INFORMATION REQUIRED IN THE REGISTRATION STATEMENT

 

Item 3.  Incorporation of Documents by Reference.

 

The following documents, which have been filed with the Securities and Exchange Commission (the “Commission”) by the Registrant are incorporated herein by reference into this Registration Statement:

 

(a)           The sections of the Registrant’s Prospectus-Information Statement that relate to the Registrant (the “Prospectus”), which Prospectus forms a part of the Registrant’s Registration Statement on Form S-4 (Registration No. 333-128821) first filed with the Commission on October 5, 2005, as subsequently amended on November 23, 2005 (the “Form S-4”), which contains audited combined financial statements of the Registrant for the most recent fiscal year for which such statements have been filed; and

 

(b)           The Registrant’s Current Reports on Form 8-K filed December 12, 2005, December 14, 2005, December 21, 2005, December 23, 2005, December 30, 2005 and January 5, 2005.

 

                In addition, all documents filed by the Registrant pursuant to Sections 13(a), 13(c), 14 and 15(d) of the Securities Exchange Act of 1934, as amended (the “Exchange Act”), subsequent to the effective date of this Registration Statement, but prior to the filing of a post-effective amendment to this Registration Statement indicating that all securities offered hereby have been sold or deregistering all securities then remaining unsold, shall be deemed to be incorporated by reference herein and to be a part hereof from the date of filing of such documents.  Any statement contained herein or in any document incorporated or deemed to be incorporated by reference herein shall be deemed to be modified or superseded for purposes of this Registration Statement to the extent that a statement contained herein or in any other subsequently filed document which also is or is deemed to be incorporated by reference herein modifies or supersedes such statement.  Any such statement so modified or superseded shall not be deemed to constitute a part of this Registration Statement, except as so modified or superseded.

 

Item 4.  Description of Securities.

 

Under the Excess 401(k) Plan and the Excess 401(k) Plan for Designated Senior Executives, the Company provides eligible employees the opportunity to agree to the deferral of a specific percentage of their cash compensation.  Under the Bonus Deferral Plan and the Bonus Deferral Plan for Designated Senior Executives, the Company provides eligible employees the opportunity to agree to the deferral of a specific percentage of their bonus compensation.  The obligations of the Company under such agreements (the “Obligations”) will be unsecured general obligations of the Company to pay the deferred compensation, including, in the case of the Excess 401(k) Plan and the Excess 401(k) Plan for Designated Senior Executives, the amounts that the Registrant has credited to a participant’s account as matching contributions, and earnings credited on such amounts in the future in accordance with the terms of the applicable plan, and will rank pari passu with other unsecured and unsubordinated indebtedness of the Company from time to time outstanding.
○ ○ ○
• To-do list:
a) According to the filing, on what date was the Form S-4 first filed with the Commission?
b) Say whether each statement agrees with the filing: (i) The Form S-4 was amended on November 23, 2005. (ii) The Obligations will be secured obligations of the Company. (iii) Under the Bonus Deferral Plan, eligible employees may defer a percentage of their bonus compensation.
c) Please list every deferral plan named in the filing.
Rely only on the filing above for these tasks.

• Raw data:
○ ○ ○
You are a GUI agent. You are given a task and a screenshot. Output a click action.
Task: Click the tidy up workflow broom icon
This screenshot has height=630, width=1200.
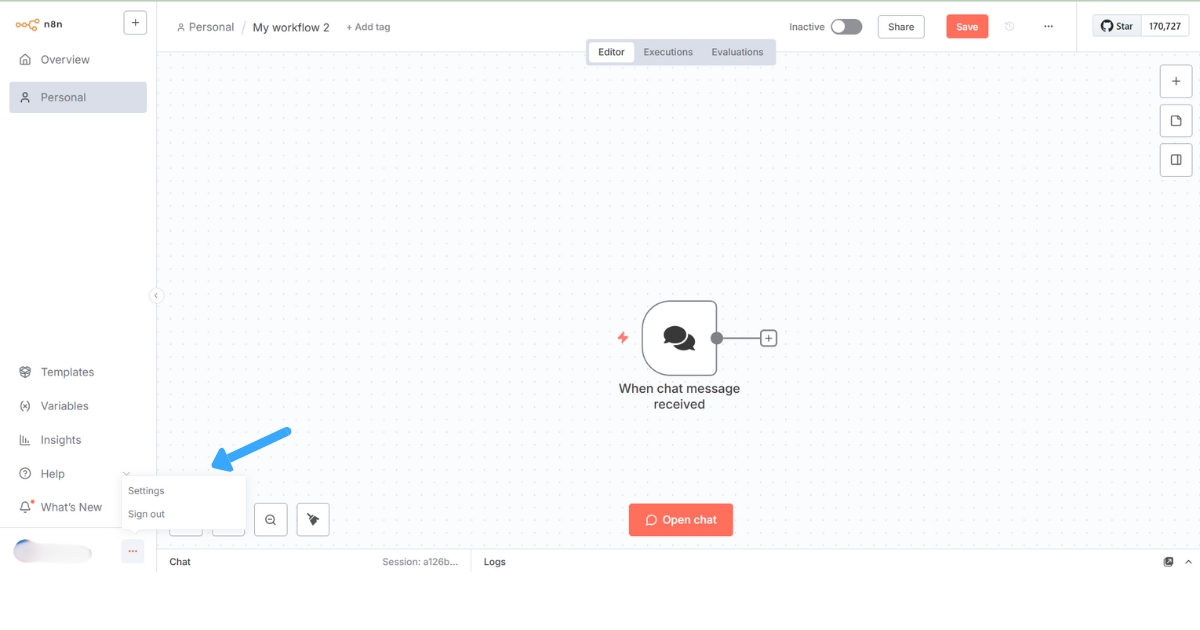click(x=313, y=519)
○ ○ ○
• Answers for this exercise:
a) October 5, 2005.

b)
(i) Yes: "as subsequently amended on November 23, 2005"
(ii) No: "will be unsecured general obligations of the Company"
(iii) Yes: "the opportunity to agree to the deferral of a specific percentage of their bonus compensation"

c)
- Excess 401(k) Plan
- Excess 401(k) Plan for Designated Senior Executives
- Bonus Deferral Plan
- Bonus Deferral Plan for Designated Senior Executives